** START OF Reading passage **

Criterion also includes a 25-minute documentary on the making of the film called Profile of Black Narcissus, featuring interviews with cinematographer Jack Cardiff, cameraman Christopher Challis, assistant editor Noreen Ackland, historian Ian Christie, and actress Kathleen Byron. It’s a general talking-heads piece with a few photos and clips covering the film’s production, with material on the adaptation, the sets (with photos that do show impressive the illusion of the setting was,) the decision to shoot on a set (you can sense there was some disappointment when everyone when everyone found out they weren’t actually going to go to India,) and the actors. Of the first few video features on here I’d at least recommend watching this one as it covers the production a little better.
What is certainly necessary viewing is the next one, carried over from the previous DVD edition. Painting with Light is a 27-minute documentary on Jack Cardiff and his Academy Award winning photography for the film. Featuring interviews with Cardiff, Martin Scorsese, Kathleen Byron, Thelma Schoonmaker Powell, Ian Christie, and others, the feature extensively covers Cardiff’s use of light and the Technicolor process, even giving us some great examples and demonstrations as to how Technicolor works, which includes breaking down how the camera works. Cardiff talks about some painters that have influenced his work (Rembrandt and Van Gogh just being a couple) and Byron attributes at least half of her performance to Cardiff’s use of lighting. It’s a great piece, though disappointingly hasn’t been reframed for high-def, with a black border around the entire image most of the time (though sequences from the film are presented properly.)

** END OF Reading passage **

Work to do>
1 > Reproduce the passage of the Black Narcissus review starting at "Criterion also includes" and ending at "a little better.".
2 > Continue the Black Narcissus review from the point where it stops.

** START OF Information provided **

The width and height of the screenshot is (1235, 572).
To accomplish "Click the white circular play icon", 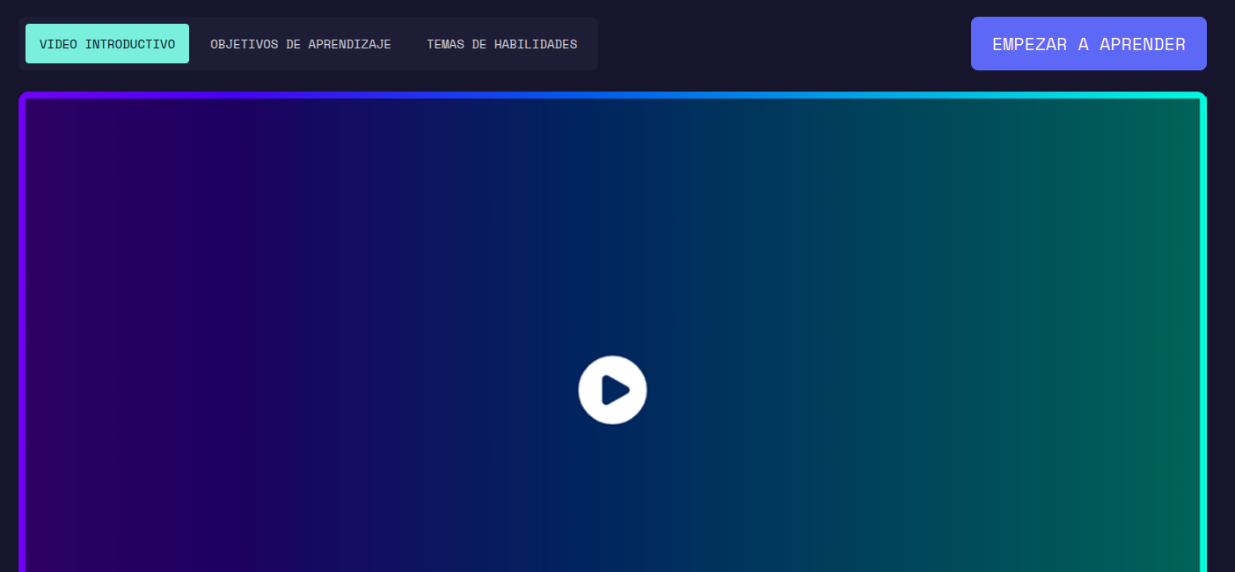I will pyautogui.click(x=612, y=390).
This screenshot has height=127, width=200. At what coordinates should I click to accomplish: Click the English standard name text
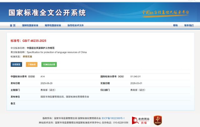(57, 52)
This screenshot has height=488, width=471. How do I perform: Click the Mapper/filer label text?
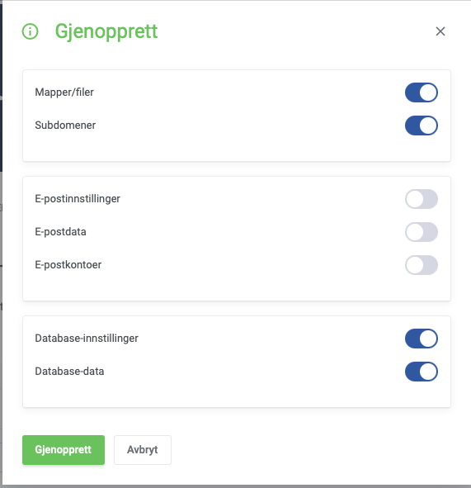pos(64,92)
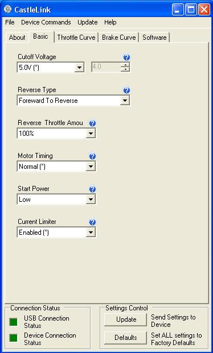Viewport: 213px width, 353px height.
Task: Open the Start Power dropdown
Action: click(x=91, y=200)
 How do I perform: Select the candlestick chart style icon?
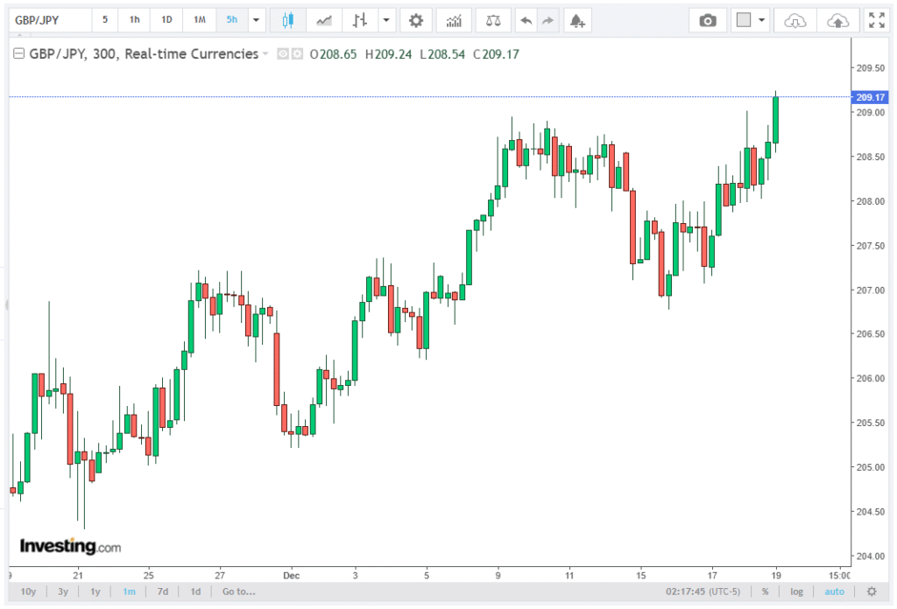287,20
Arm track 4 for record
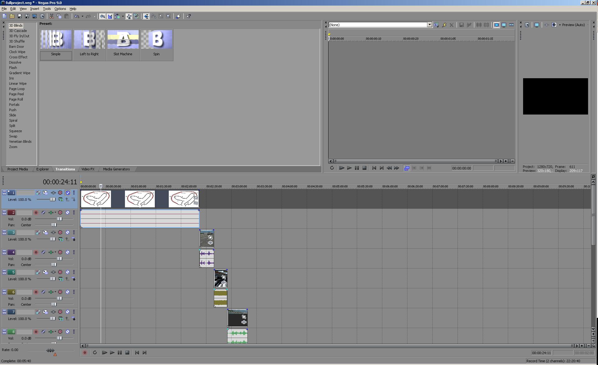Screen dimensions: 598x365 point(36,252)
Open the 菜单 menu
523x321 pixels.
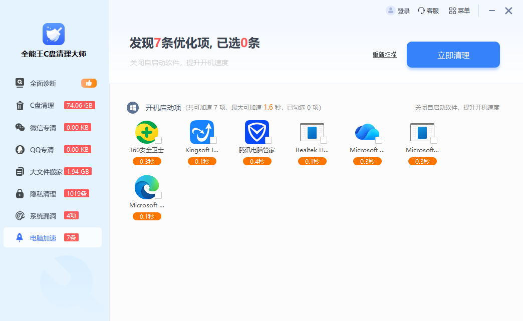tap(459, 11)
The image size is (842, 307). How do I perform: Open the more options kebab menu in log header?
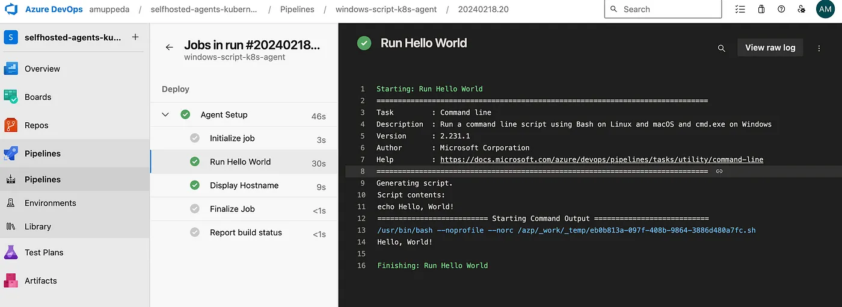tap(819, 48)
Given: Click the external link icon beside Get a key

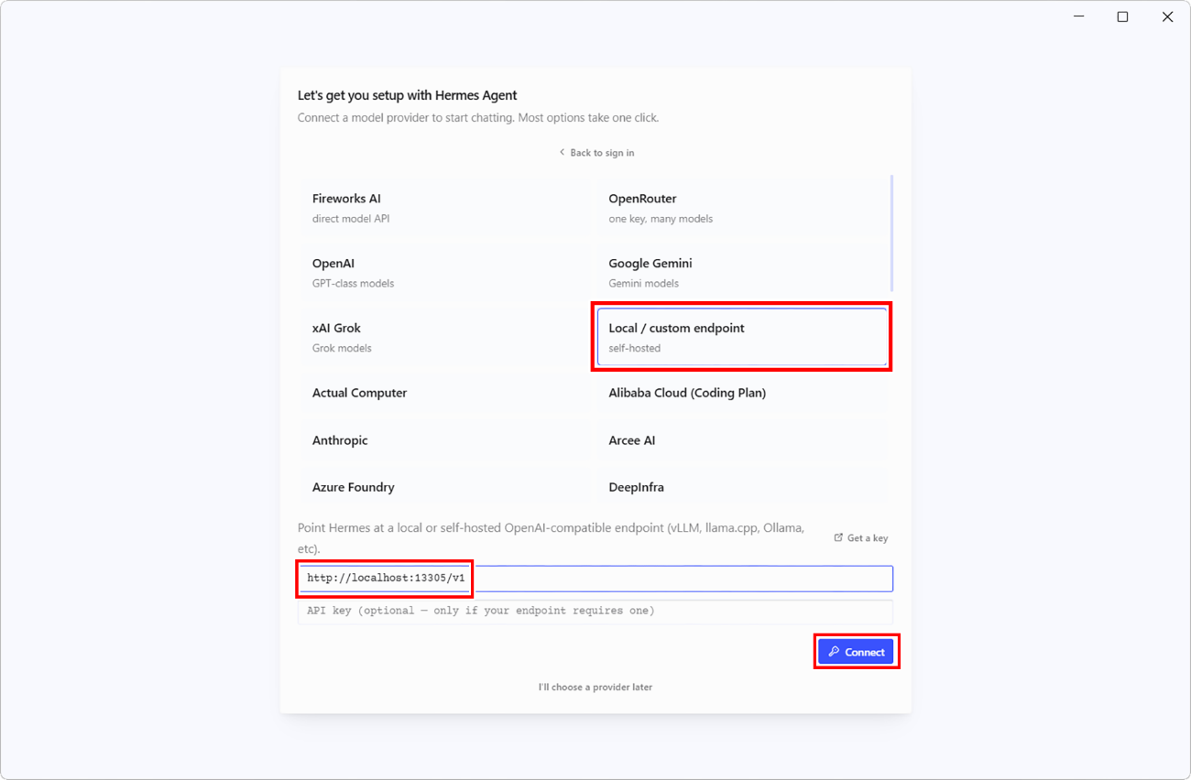Looking at the screenshot, I should [838, 537].
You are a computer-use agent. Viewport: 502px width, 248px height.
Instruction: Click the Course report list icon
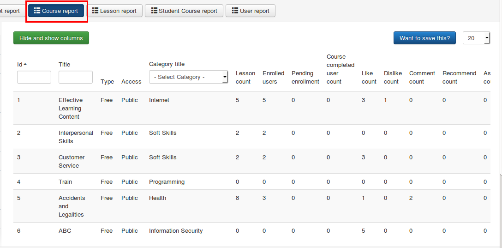pos(37,11)
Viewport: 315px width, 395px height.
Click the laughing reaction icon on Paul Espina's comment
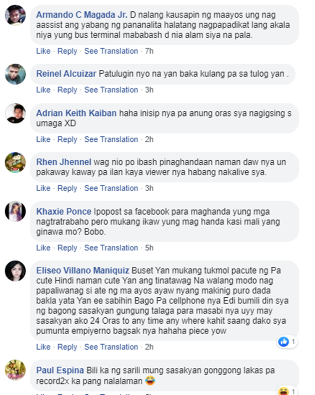pos(284,391)
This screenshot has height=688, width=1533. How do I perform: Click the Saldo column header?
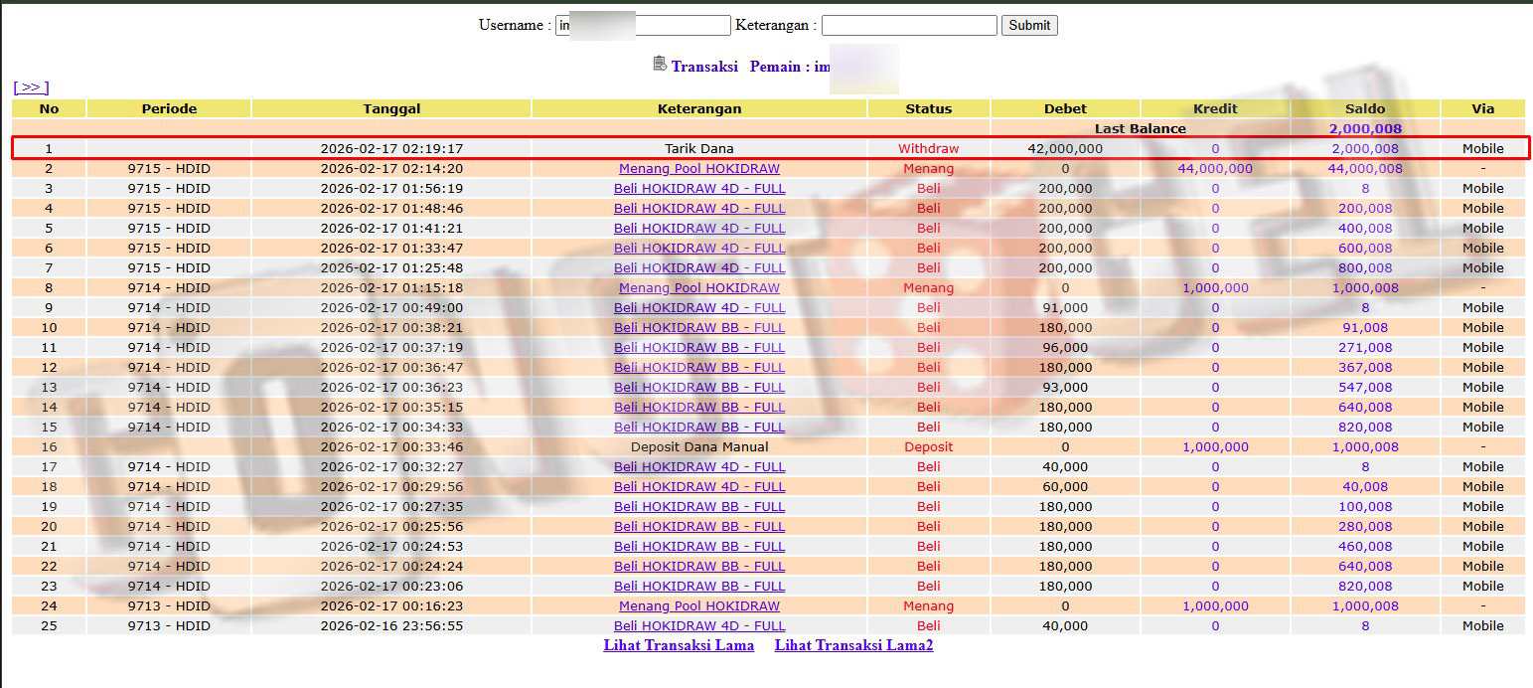(x=1364, y=108)
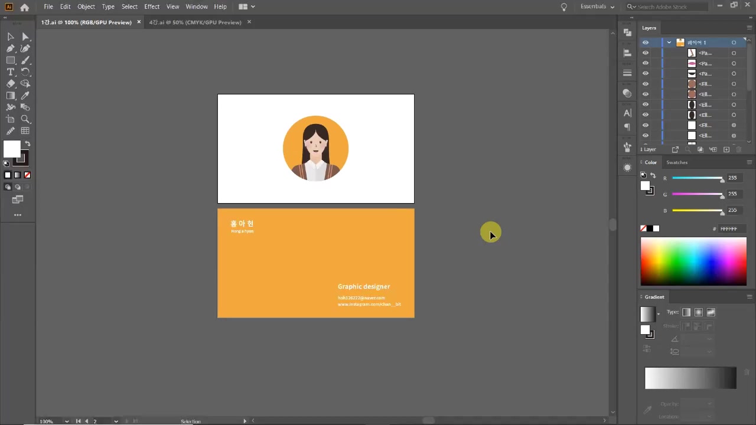
Task: Switch to the Swatches tab
Action: (x=677, y=162)

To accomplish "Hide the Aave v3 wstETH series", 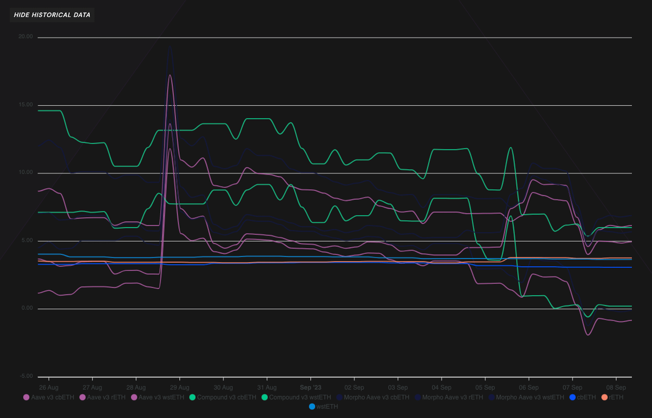I will (159, 397).
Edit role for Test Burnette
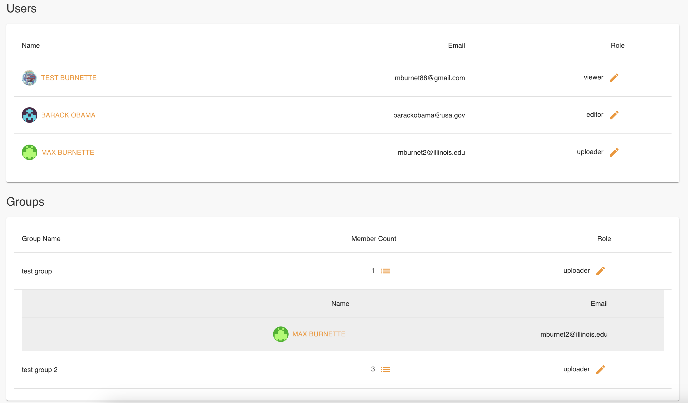The width and height of the screenshot is (688, 403). coord(614,78)
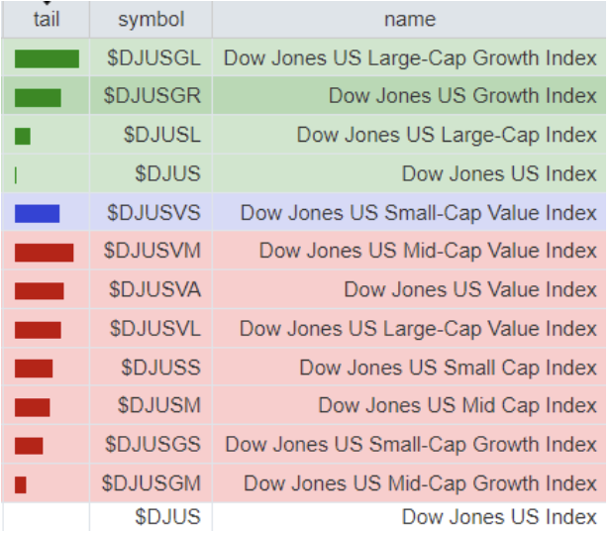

** END OF Information provided **

Results by task>
1 >
Criterion also includes a 25-minute documentary on the making of the film called Profile of Black Narcissus, featuring interviews with cinematographer Jack Cardiff, cameraman Christopher Challis, assistant editor Noreen Ackland, historian Ian Christie, and actress Kathleen Byron. It’s a general talking-heads piece with a few photos and clips covering the film’s production, with material on the adaptation, the sets (with photos that do show impressive the illusion of the setting was,) the decision to shoot on a set (you can sense there was some disappointment when everyone when everyone found out they weren’t actually going to go to India,) and the actors. Of the first few video features on here I’d at least recommend watching this one as it covers the production a little better.

2 >
The disc then concludes with the same theatrical trailer found on the original DVD.
Missing is the photo gallery from the original DVD, which included production photos and behind-the-scenes photos, along with stills from deleted sequences. Why this wasn’t carried over I can’t say, especially since the photos are credited to the Powell estate and the photos from the original DVD for The Red Shoes were mostly carried over to the new Blu-ray.
The booklet includes a decent essay by Kent Jones, though for whatever reason Criterion didn’t carry over the short essay by David Kehr found in the insert of the original DVD.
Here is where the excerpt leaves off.